Check every line of the entries below for the word "with", and copy the ones that have it.

[Stored data entries]
■ ■ ■ ■

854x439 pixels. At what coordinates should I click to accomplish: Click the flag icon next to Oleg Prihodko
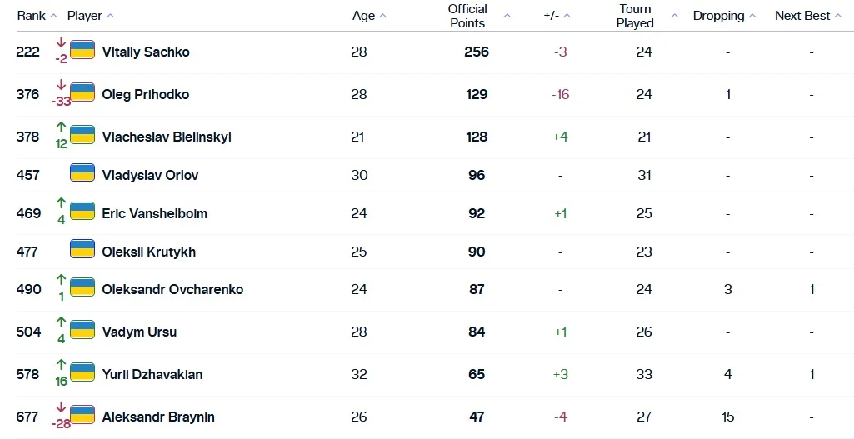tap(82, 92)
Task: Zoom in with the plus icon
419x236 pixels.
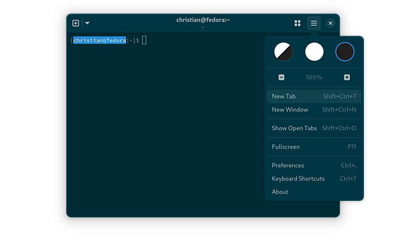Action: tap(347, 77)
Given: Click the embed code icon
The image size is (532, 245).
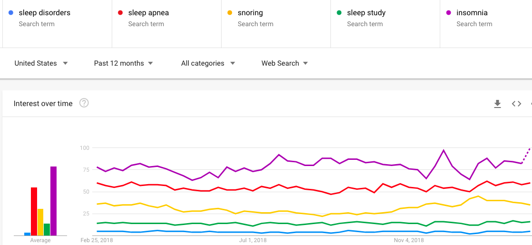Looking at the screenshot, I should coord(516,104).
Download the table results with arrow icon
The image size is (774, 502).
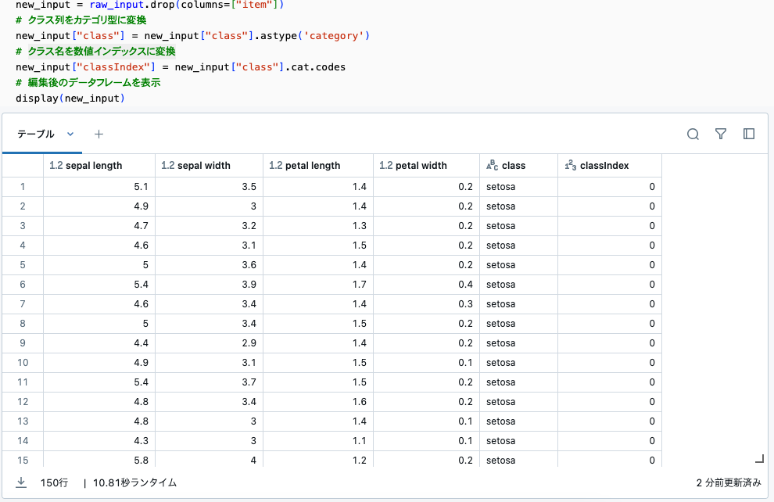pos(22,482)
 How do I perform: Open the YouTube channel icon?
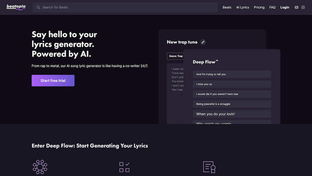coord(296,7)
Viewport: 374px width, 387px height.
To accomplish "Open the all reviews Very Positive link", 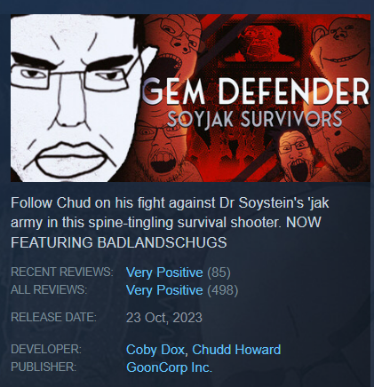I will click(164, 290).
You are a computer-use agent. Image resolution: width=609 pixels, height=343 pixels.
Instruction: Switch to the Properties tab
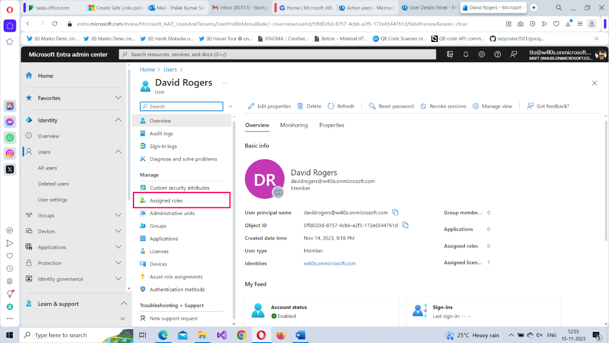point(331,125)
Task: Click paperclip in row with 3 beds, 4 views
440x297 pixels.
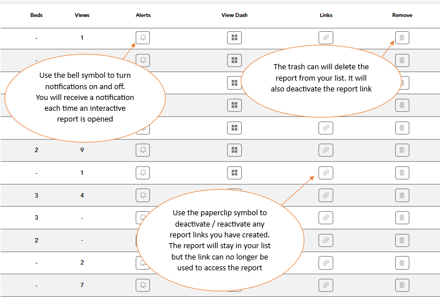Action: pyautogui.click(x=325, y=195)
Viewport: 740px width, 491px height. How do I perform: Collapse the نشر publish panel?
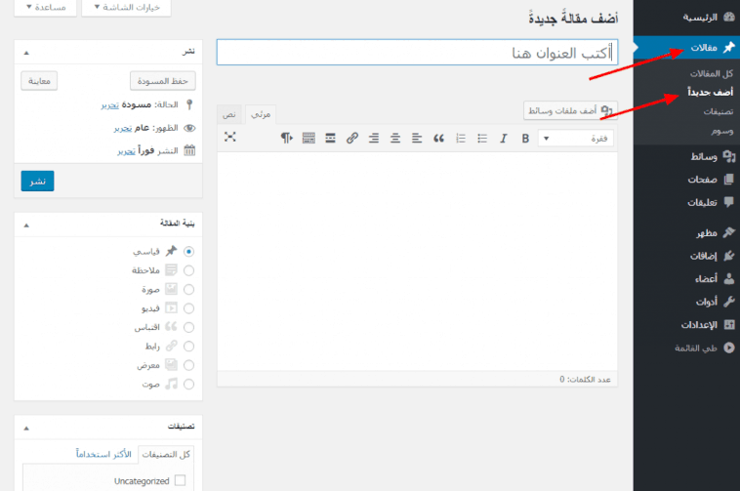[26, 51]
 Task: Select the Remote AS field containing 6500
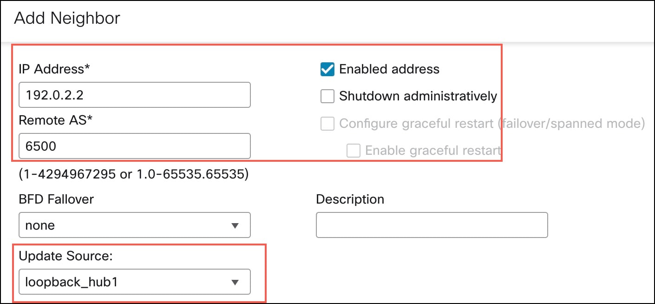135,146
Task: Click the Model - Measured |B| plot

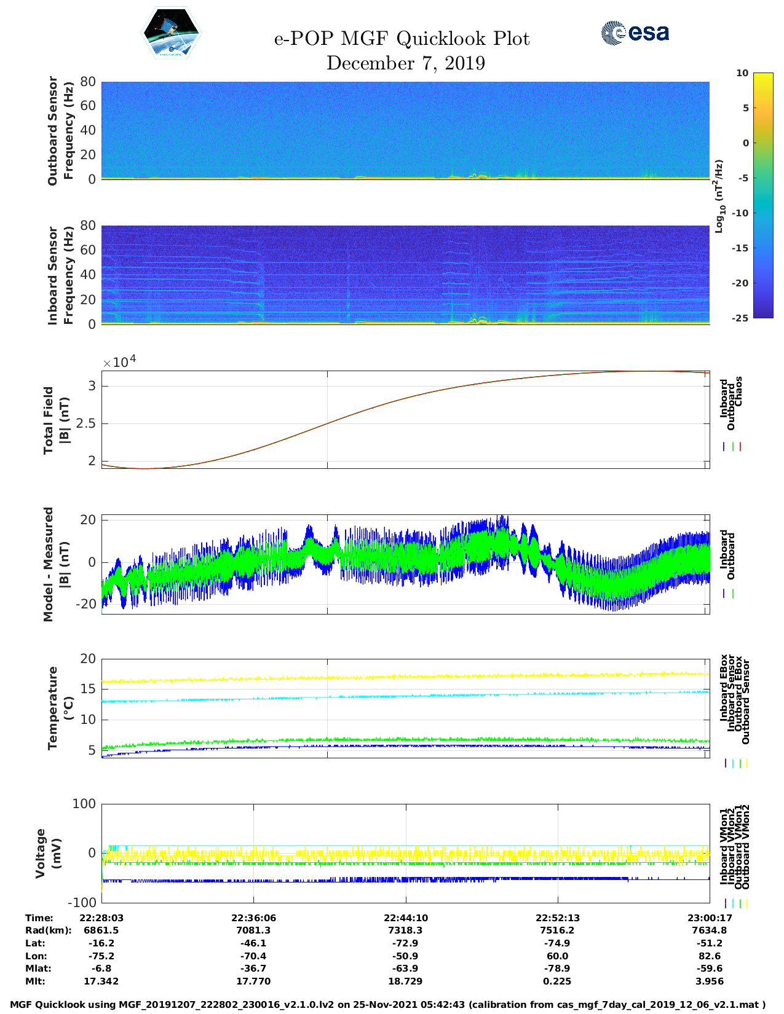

■ ■ ■ ■

- **Expected answer**:
Task: Zoom in with the plus icon
Download the table results with arrow icon
Task: Click paperclip in row with 3 beds, 4 views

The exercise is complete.